Monday, December 01, 2008

Crisis or No Crisis, Development Must Go On

Sources: IMF Survey, IMF Presses Donors to Maintain Aid Flows Amid Crisis; United Nations, International Conference on Financing for Development

In March 2002, 250 leaders from around the globe met in Monterrey, Mexico, to discuss international development. The meeting was sponsored by the United Nations (UN) and was the first time that a large number of international leaders met with representatives from the UN, the International Monetary Fund (IMF) and the World Bank (WB) to discuss development. The meeting produced the Monterrey Consensus, a document which is now referred to as the most comprehensive and authoritative statement of principles of international development that leaders from both the developing and the developed world have subscribed to. After the summit meeting, developing countries experienced an economic surge that some attribute to the unprecedented cooperation that took place in Monterrey.

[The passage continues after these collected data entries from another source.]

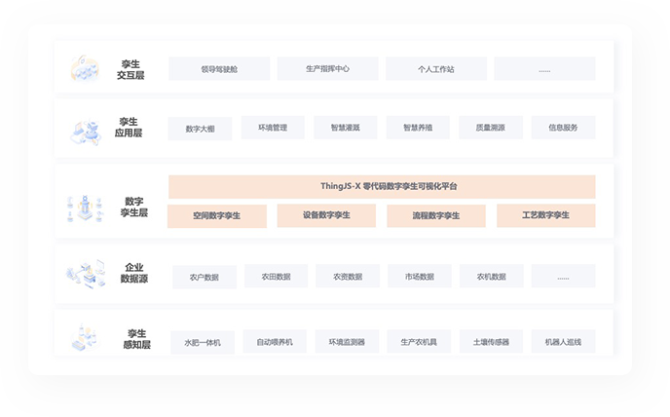Click the 企业数据源 layer icon
Screen dimensions: 670x417
(84, 273)
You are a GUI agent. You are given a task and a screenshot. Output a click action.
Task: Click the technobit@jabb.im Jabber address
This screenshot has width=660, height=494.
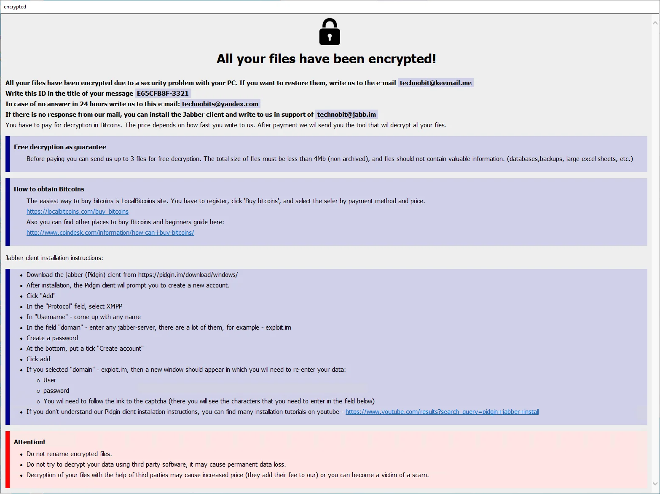346,115
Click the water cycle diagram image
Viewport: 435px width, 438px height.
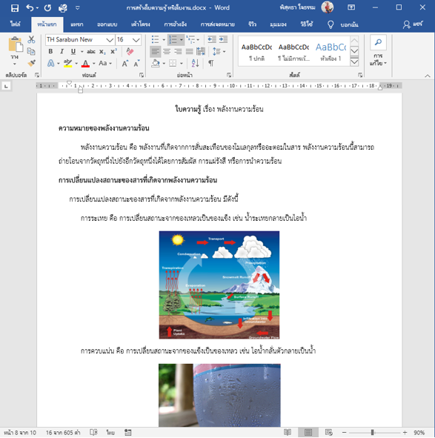point(219,285)
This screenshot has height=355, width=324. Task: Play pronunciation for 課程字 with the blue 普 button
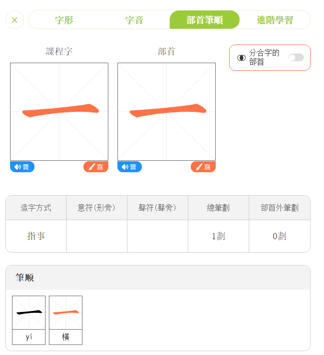click(22, 167)
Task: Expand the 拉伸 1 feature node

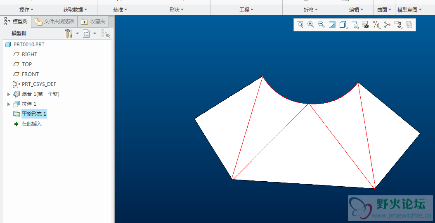Action: 9,104
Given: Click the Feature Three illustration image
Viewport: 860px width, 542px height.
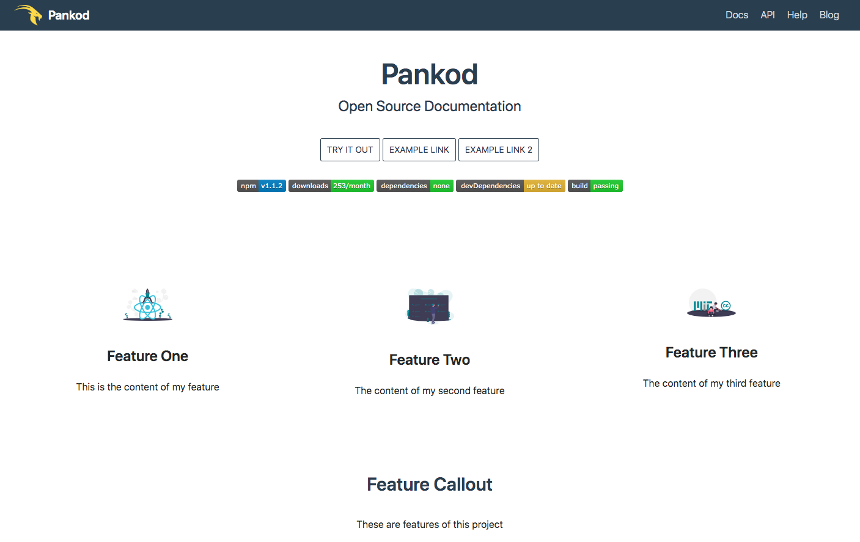Looking at the screenshot, I should click(711, 303).
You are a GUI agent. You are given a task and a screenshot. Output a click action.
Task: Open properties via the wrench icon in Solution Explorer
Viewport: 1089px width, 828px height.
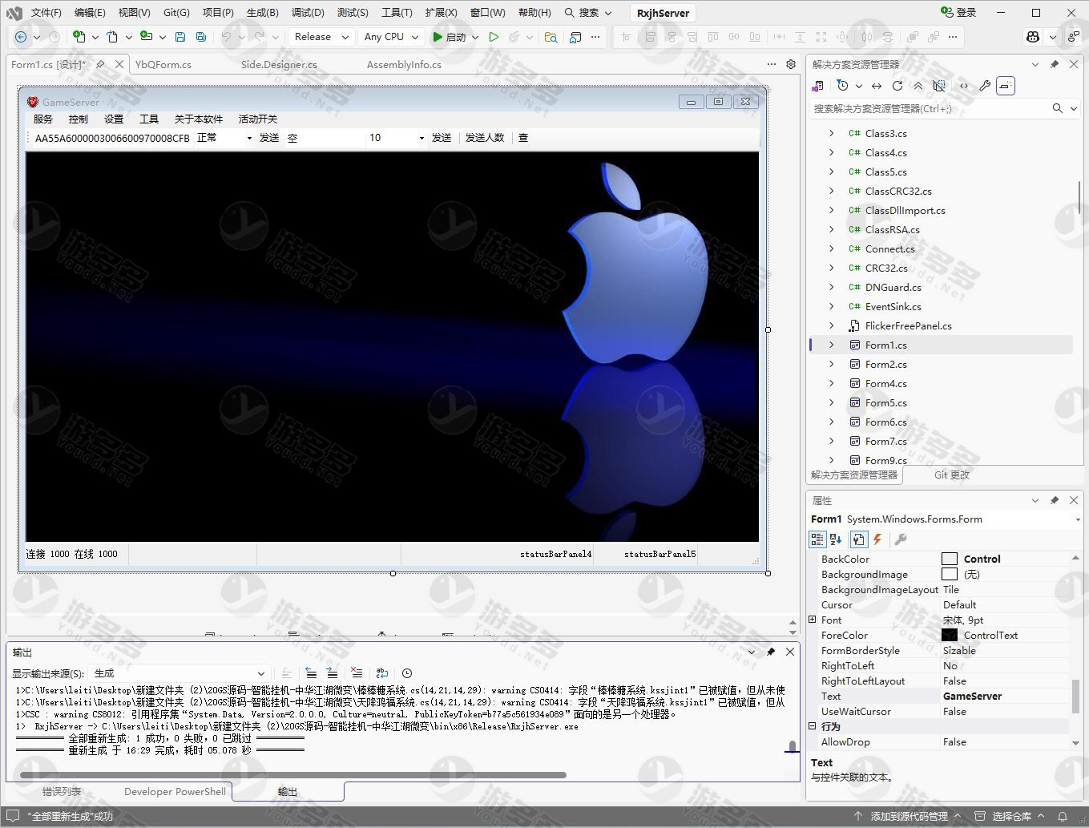[x=985, y=86]
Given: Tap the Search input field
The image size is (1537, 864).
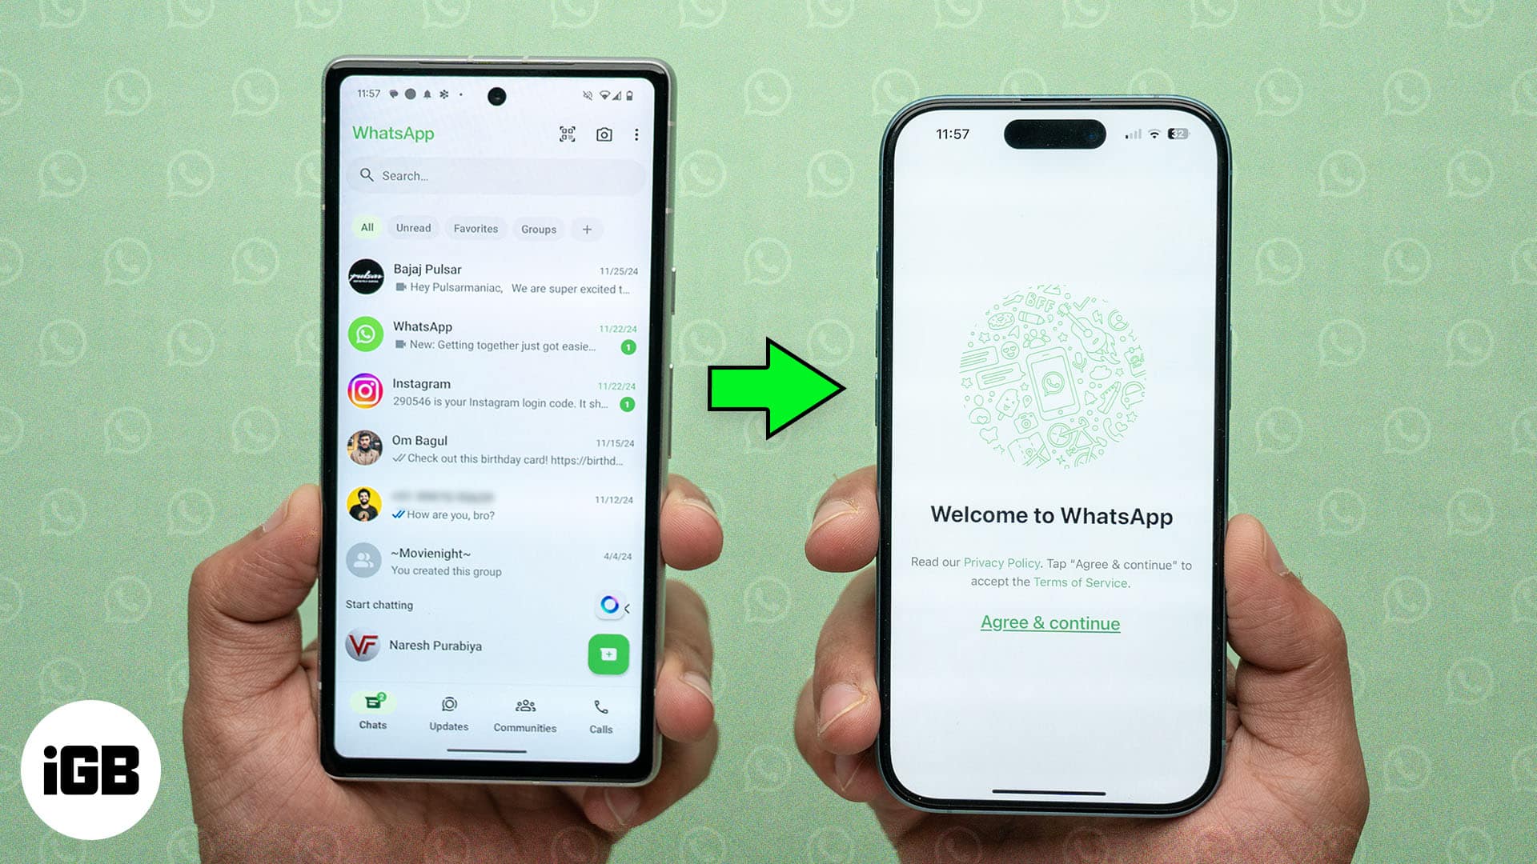Looking at the screenshot, I should tap(491, 176).
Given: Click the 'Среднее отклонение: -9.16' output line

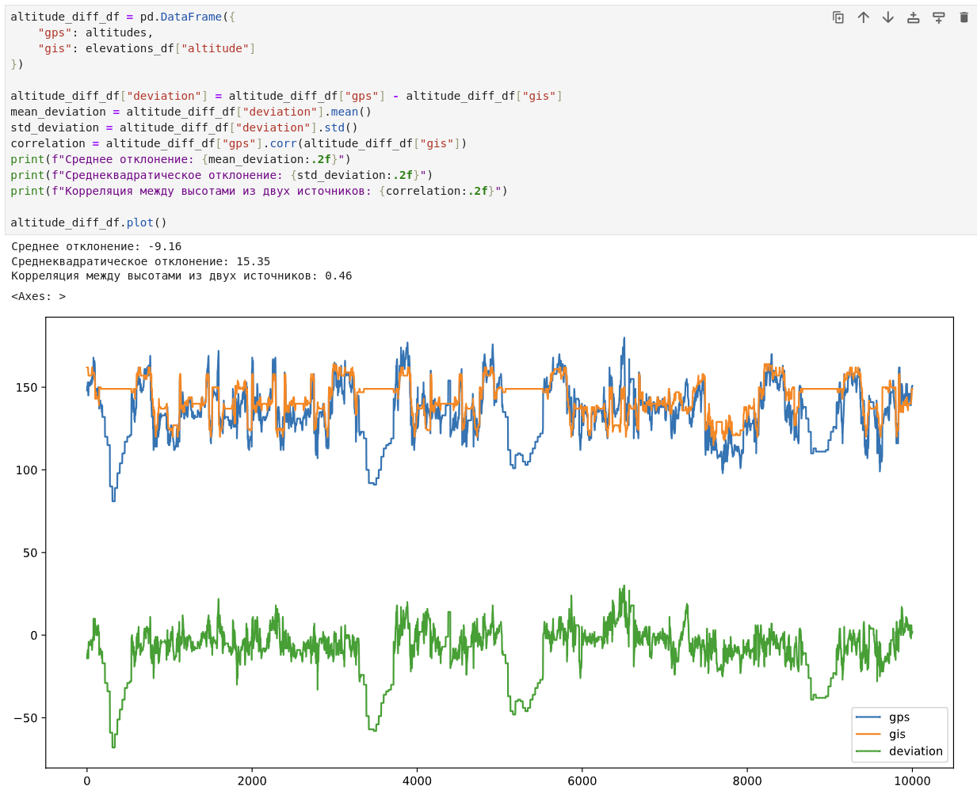Looking at the screenshot, I should 96,246.

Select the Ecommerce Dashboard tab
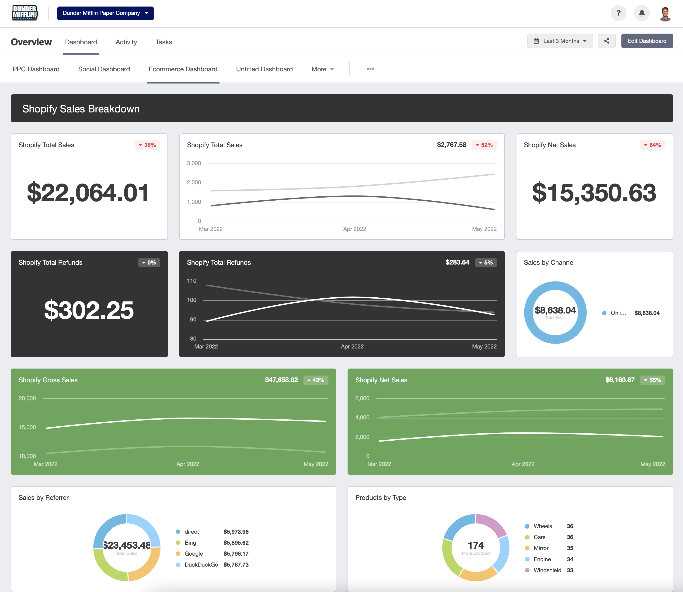coord(183,69)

The UN scheduled a Follow-Up Conference from November 19th to December 1st in Doha, Qatar, to review the Monterrey Consensus. In light of the ongoing global credit crisis, much of the meeting has focused on the financial aspect of international development. The meeting's program indicates that participants will discuss topics such as foreign direct investment, trade, mobilization of domestic resources, and other ways in which countries may work together to finance development.

Some fear, however, that the developed countries attending this meeting will feel that their hands are tied with the problems that their respective economies are facing as a result of the crisis. IMF Director Dominique Strauss-Kahn has voiced his concerns that fears resulting from the credit crisis will derail the progress that developing countries have made since the Monterrey summit. On December 1st, he issued a statement urging developed countries not to forget that there are other kinds of crises, like the food and fuel crises, that have for long threatened the health and safety of those who live in developing countries.

The key to the Doha conference, from the IMF's point of view, is that developed countries should resist the temptation to scale back on external assistance because of the strains that the credit crisis has caused on their budgets. Crisis or no crisis, the goal of this meeting is to reaffirm the international community's commitment to development. According to IMF leaders, the fact that the credit crisis has spread so quickly demonstrates just how inter-connected international economies are. Contributing to international development, they argue, is thus beneficial for all involved, because it will make the global economy stronger and better able to respond to other crises that may arise in the future.

Discussion Questions:

1- The Monterrey summit meeting took place six years ago. Do you think that this is the proper time to review the Monterrey Consensus? Do you think the UN should have set an earlier date for the Doha conference?

2- It's hard to tell, at this point, just what the long-term effects of the current financial crisis will be. If you were one of the leaders attending the conference, how would you weigh your uncertainty about the current crisis against the possible benefits of international development to the global economy?